これから王子二人は国王にも報告を上げるというので、私は連れてきた侍女とグレイと共に部屋に戻ることになった。
「改めてお礼を言わせてもらうわ、グレイ。あなたが訓練された騎士だとしても、慣れない地でラダクールの兵と一緒に行動することは大変だったでしょう」
廊下を歩きながら話しかけると、彼はお気遣いありがとうございますと言って、特に苦労なく終えたと語る。
「それは先程ロトス様がおっしゃっていたけれど……魔獣が戦う前に逃げたというのは本当?」
ゲームでは、クレイが剣を振るい戦っているシーンが描かれていた。血を流して倒れた魔獣たち、混乱する中でヒロインを守るロトス。それらが起きなかったのだとしたら、なぜこのような違いが生まれたのか知りたかった。

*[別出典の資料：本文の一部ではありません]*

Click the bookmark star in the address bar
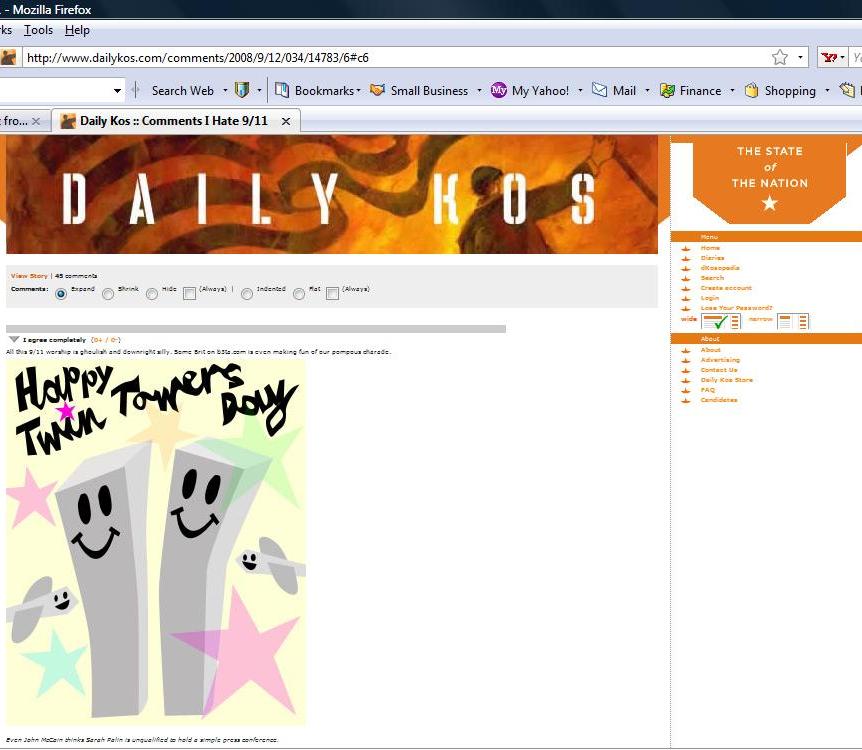The width and height of the screenshot is (862, 750). tap(780, 57)
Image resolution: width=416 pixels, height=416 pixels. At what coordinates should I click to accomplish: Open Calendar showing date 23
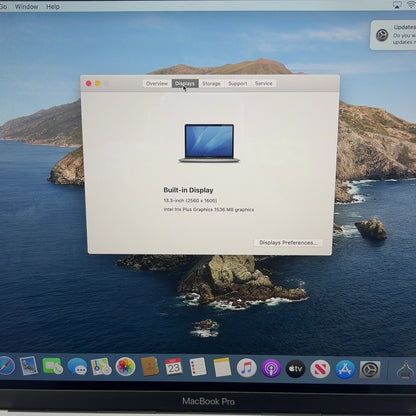[173, 367]
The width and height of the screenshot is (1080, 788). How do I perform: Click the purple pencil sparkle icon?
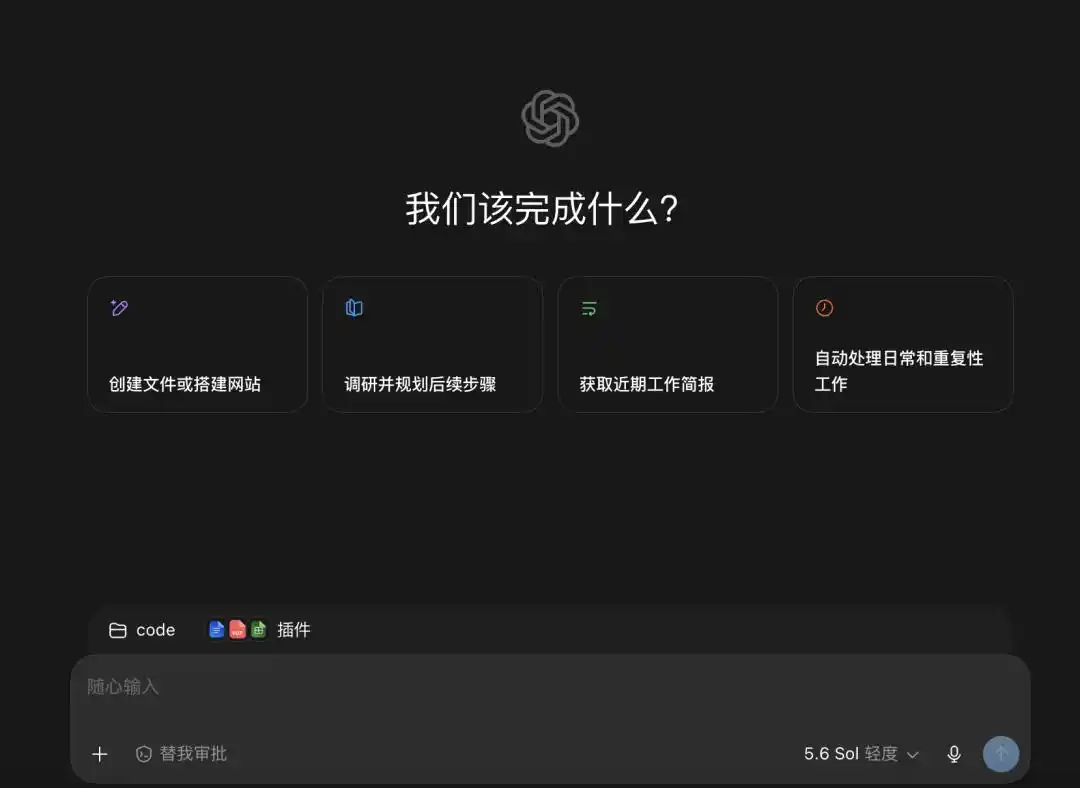click(119, 308)
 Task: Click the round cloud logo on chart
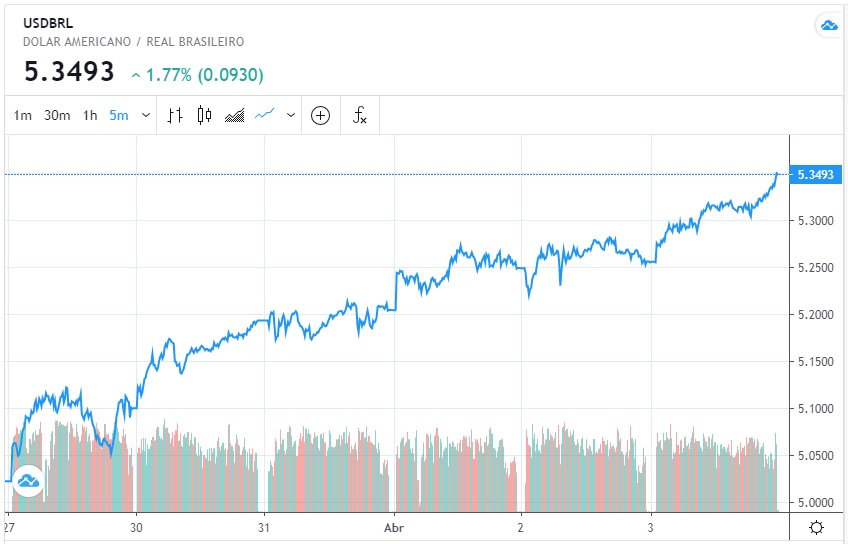(x=27, y=481)
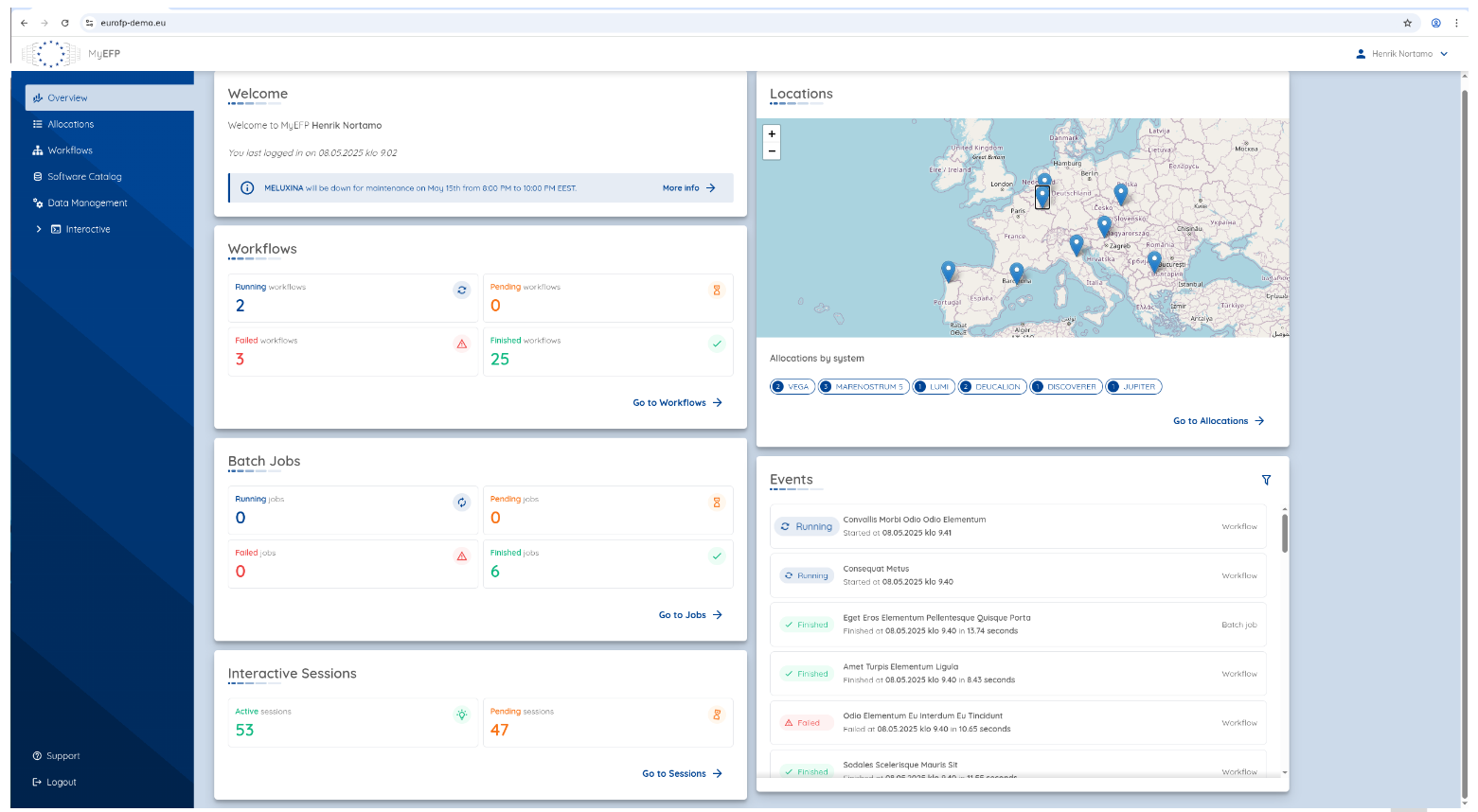The image size is (1478, 812).
Task: Click the Running workflows refresh icon
Action: click(x=462, y=291)
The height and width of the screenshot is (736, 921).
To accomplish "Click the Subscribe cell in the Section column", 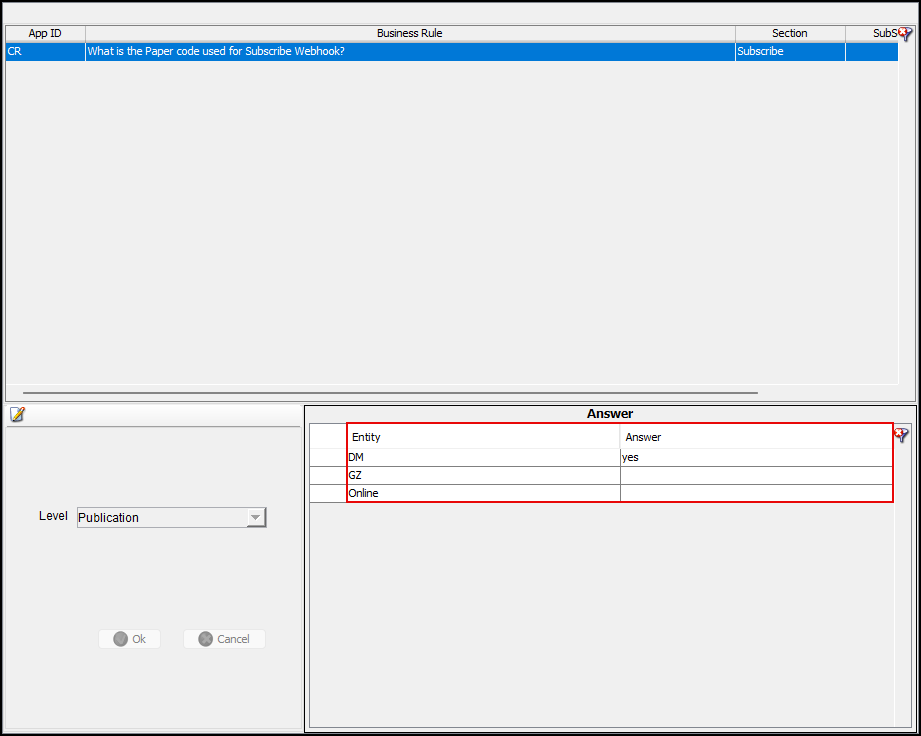I will 789,51.
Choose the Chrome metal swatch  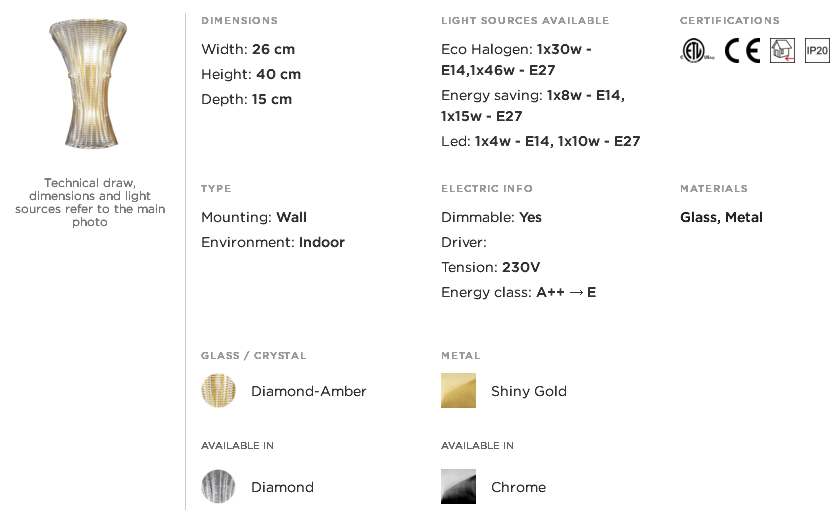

「……私はセダにいた頃、近衛隊に入る前に衛兵隊に所属しておりました。その時に何度も魔獣を討伐する機会があったのですが、その時に顔を憶えられたのかもしれません。彼らが普通の動物よりも賢いことを考えると、一度戦った相手が紛れていたのかもしれませんね」
一応、話の筋は通っている。
セダ王国とラダクール王国には、西側に隣接している大森林地帯というものがある。通称『魔獣の森』と呼ばれる、多様な種類の魔獣が生息すると言われている、人が立ち入ることの出来ない未開未踏の土地。
セダはラダクールよりも森に面している地が多く、頻繁に魔獣の被害にあっていた。彼に衛兵時代があったのだとしたら、特におかしなところはない話だ。国としても対策として森に近い町に衛兵を配置していたため、あり得る話でもある。
でもそうなると、何故ゲームでは同じように魔獣が逃げ出さなかったのか。
『クレイ』と『グレイ』で何が違うのか、どこでこのような差が生まれたのかがわからない。
これも一種のバグなのだろうか?
不思議な謎を残したまま、すっきりとしない気持ちを抱えていた。